MATERIAL SHOWN:
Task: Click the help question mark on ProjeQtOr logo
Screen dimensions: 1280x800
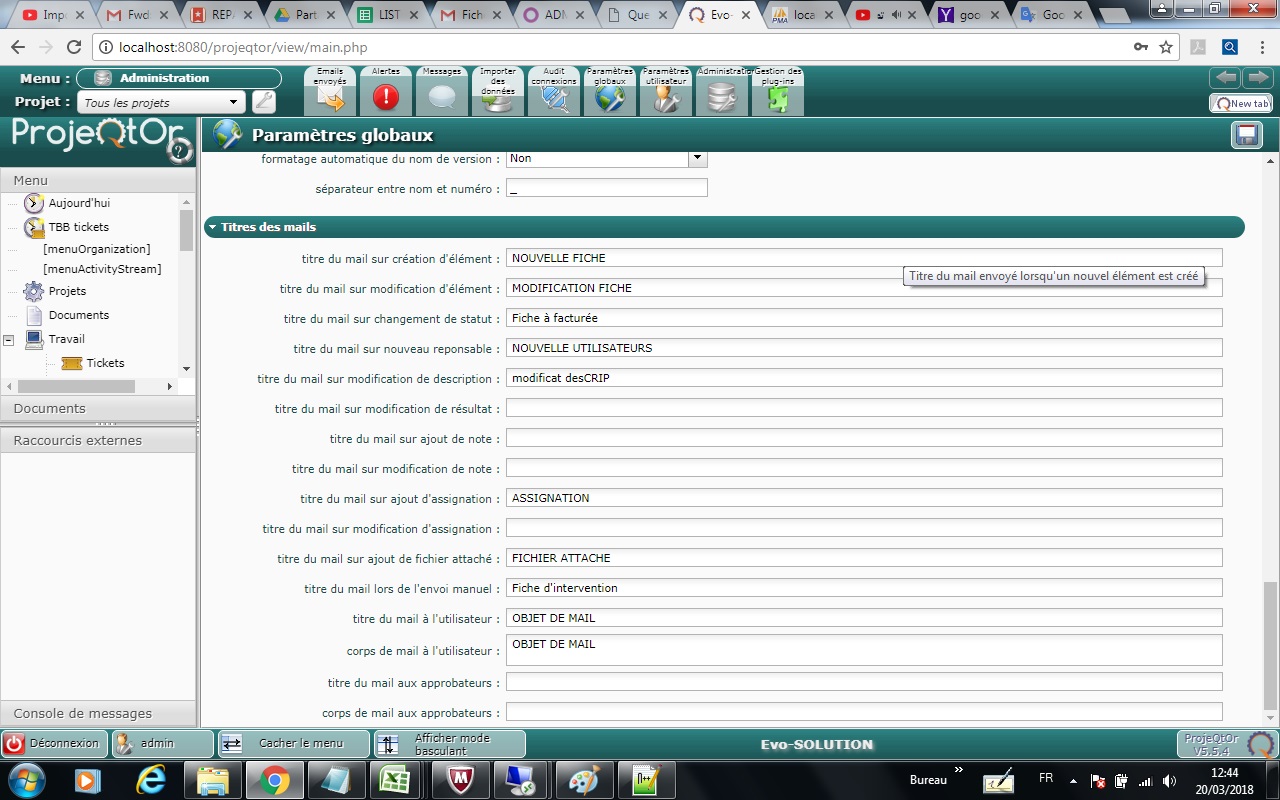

...

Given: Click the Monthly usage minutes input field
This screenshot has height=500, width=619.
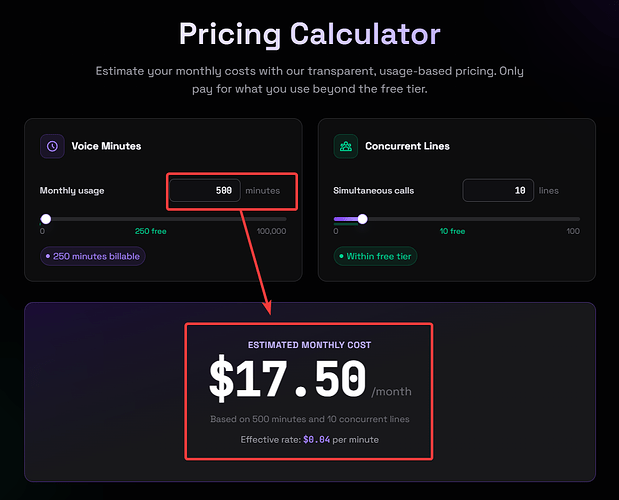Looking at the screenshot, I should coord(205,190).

WHAT IS BEING ASKED:
Only one stretch of the records above is wanted: the lines between the one holding "Task: Click the" and the one holding "Screen dimensions: 1280x800", inclusive, reproduced exactly.

PROBLEM SOLUTION:
Task: Click the help question mark on ProjeQtOr logo
Screen dimensions: 1280x800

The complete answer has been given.